(Éléments de données)
********************
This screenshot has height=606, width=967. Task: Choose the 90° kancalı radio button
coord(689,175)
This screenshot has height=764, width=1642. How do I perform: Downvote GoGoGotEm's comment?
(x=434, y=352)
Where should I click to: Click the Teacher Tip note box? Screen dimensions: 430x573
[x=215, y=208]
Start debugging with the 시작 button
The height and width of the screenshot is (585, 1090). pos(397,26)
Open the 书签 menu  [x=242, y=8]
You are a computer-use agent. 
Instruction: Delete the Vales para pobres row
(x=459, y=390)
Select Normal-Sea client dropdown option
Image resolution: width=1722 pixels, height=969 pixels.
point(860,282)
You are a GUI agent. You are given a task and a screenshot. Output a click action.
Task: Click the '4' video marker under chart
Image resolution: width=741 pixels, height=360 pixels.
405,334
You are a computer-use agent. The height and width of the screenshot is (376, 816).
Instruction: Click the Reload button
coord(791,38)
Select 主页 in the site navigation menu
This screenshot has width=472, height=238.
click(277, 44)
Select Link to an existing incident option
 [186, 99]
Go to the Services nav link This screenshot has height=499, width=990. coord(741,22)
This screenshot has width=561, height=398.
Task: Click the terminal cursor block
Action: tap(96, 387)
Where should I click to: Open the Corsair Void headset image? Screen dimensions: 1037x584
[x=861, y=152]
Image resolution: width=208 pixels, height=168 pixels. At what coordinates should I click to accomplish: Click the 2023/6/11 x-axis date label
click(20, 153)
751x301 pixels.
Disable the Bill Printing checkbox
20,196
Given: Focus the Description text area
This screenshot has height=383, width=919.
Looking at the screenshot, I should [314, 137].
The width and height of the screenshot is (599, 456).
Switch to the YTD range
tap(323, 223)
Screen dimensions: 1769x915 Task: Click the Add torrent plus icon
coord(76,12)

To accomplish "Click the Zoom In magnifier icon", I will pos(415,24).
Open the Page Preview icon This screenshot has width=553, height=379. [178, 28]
********************
Recopiez les lignes allant de celle qui contient « You are a computer-use agent. The » jusqu'à la fin des entrées, les deux bouts compris, en remplaçant « Reload » par « Refresh » et sans rien changer d'autre.

You are a computer-use agent. The height and width of the screenshot is (376, 816).
Instruction: Click the Refresh button
coord(791,38)
Select 主页 in the site navigation menu
This screenshot has width=472, height=238.
click(277, 44)
Select Link to an existing incident option
 [186, 99]
Go to the Services nav link This screenshot has height=499, width=990. coord(741,22)
This screenshot has width=561, height=398.
Task: Click the terminal cursor block
Action: tap(96, 387)
Where should I click to: Open the Corsair Void headset image? Screen dimensions: 1037x584
[x=861, y=152]
Image resolution: width=208 pixels, height=168 pixels. At what coordinates should I click to accomplish: Click the 2023/6/11 x-axis date label
click(20, 153)
751x301 pixels.
Disable the Bill Printing checkbox
20,196
Given: Focus the Description text area
This screenshot has height=383, width=919.
Looking at the screenshot, I should [314, 137].
The width and height of the screenshot is (599, 456).
Switch to the YTD range
tap(323, 223)
Screen dimensions: 1769x915 Task: Click the Add torrent plus icon
coord(76,12)

To accomplish "Click the Zoom In magnifier icon", I will pos(415,24).
Open the Page Preview icon This screenshot has width=553, height=379. [178, 28]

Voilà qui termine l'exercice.